Usb su riforma costituzionale norme pareggio in bilancio

Anche l’Unione Sindacale di Base della Basilicata, continuando il dialogo aperto con i comitati per il NO alla riforma costituzionale,   ha aderito al coordinamento nazionale per la Salvaguardia della Costituzione. In questi giorni si sta procedendo ad una campagna di raccolta firme a sostegno della Legge di Iniziativa Popolare per l’abrogazione del Principio del Pareggio di Bilancio in Costituzione.
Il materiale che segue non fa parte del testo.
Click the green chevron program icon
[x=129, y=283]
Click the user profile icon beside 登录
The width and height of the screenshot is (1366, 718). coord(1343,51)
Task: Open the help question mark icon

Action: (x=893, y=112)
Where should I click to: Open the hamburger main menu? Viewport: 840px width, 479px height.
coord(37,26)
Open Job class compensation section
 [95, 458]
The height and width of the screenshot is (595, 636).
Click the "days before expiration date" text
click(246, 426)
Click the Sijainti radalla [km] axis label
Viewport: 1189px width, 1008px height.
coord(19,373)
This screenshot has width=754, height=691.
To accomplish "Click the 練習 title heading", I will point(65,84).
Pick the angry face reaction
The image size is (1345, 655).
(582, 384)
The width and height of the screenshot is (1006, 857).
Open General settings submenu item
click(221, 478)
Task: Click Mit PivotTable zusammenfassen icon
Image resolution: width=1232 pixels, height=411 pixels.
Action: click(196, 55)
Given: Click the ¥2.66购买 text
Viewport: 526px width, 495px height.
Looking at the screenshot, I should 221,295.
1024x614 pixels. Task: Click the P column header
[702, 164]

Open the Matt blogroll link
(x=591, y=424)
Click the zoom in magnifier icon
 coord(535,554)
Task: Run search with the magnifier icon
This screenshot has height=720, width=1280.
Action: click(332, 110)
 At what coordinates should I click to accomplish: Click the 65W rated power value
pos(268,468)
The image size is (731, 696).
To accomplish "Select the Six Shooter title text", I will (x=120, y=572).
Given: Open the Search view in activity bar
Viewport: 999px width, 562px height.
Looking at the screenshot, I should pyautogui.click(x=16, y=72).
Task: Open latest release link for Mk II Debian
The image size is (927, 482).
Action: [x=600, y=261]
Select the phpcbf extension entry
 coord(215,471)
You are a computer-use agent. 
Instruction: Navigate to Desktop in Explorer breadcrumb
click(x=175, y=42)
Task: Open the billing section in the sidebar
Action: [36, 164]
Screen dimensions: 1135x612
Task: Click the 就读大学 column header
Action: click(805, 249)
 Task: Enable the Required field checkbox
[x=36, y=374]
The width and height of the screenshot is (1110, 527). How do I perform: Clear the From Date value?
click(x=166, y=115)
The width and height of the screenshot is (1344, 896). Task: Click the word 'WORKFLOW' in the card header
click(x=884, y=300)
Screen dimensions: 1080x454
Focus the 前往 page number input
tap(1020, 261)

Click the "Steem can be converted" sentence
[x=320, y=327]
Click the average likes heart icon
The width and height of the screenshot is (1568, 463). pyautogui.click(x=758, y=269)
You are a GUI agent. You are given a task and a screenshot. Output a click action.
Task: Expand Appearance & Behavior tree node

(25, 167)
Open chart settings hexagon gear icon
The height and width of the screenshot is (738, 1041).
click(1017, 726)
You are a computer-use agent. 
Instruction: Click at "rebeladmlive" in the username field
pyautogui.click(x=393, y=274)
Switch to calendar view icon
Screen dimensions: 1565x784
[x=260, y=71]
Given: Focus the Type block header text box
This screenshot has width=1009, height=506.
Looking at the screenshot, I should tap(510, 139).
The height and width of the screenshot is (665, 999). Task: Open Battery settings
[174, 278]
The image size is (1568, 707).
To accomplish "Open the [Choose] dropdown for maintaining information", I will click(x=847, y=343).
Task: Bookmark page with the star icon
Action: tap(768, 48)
L’obiettivo è di raggiungere 50000 firme entro il prossimo  Luglio.
Venerdì 4 Maggio, dalle ore 8,30 alle 11,00  presso l’ospedale San Carlo di Potenza,  in contemporanea con analoghe iniziative nazionali promosse dalla USB , sarà possibile firmare i moduli per la modifica degli art.81,97 117 e 119 della Costituzione.
Il pareggio di bilancio, introdotto nel 2012 recependo in maniera ancora più restrittiva le indicazioni provenienti dai trattati europei, ha difatti costretto ad una politica recessiva e ad un ulteriore indebitamento, pagato con tagli ai servizi e allo stato sociale.
È per questo che abbiamo pensato di organizzare la nostra iniziativa in un posto simbolo degli effetti devastanti di scelte operate senza troppi approfondimenti sugli aspetti negativi e di irrigidimento del sistema economico italiano , dovuto ad applicazioni di trattati che avevano un  contenuto di classe molto preciso e che si è poi tradotto in politiche conseguenti in ogni campo:  cancellato il diritto alla previdenza pubblica, alla sanità, all’istruzione, un attacco forsennato ai diritti dei lavoratori ed al lavoro buono !
L’ ”ottimo posizionamento” assunto dalla Regione Basilicata nel controllo del debito sanitario è però costato in termini di abbandono da parte di molti cittadini al diritto /dovere di curarsi, al risparmio sulle dotazioni strumentali e sull’intera organizzazione sanitaria.
Lo scorso 6 Aprile Usb insieme ad Eurostop  ha depositato in Cassazione anche una proposta di legge per introdurre nella Costituzione Italiana il Referendum sui Trattati Europei .
A differenza di quanto accade in molti altri Paesi europei, in Italia i cittadini non possono esprimere la propria volontà riguardo alla adesione dell’Italia all’Unione Europea.
Entrambe le proposte di legge sono anche state depositate presso l’ufficio elettorale del Comune di Potenza e saranno inviati presso gli altri comuni della regione per consentire ai cittadini  di  recarsi autonomamente a firmare .
Altre iniziative saranno organizzate nei prossimi giorni in altri luogo simbolo: INPS, Università, Fabbriche, Uffici del Lavoro.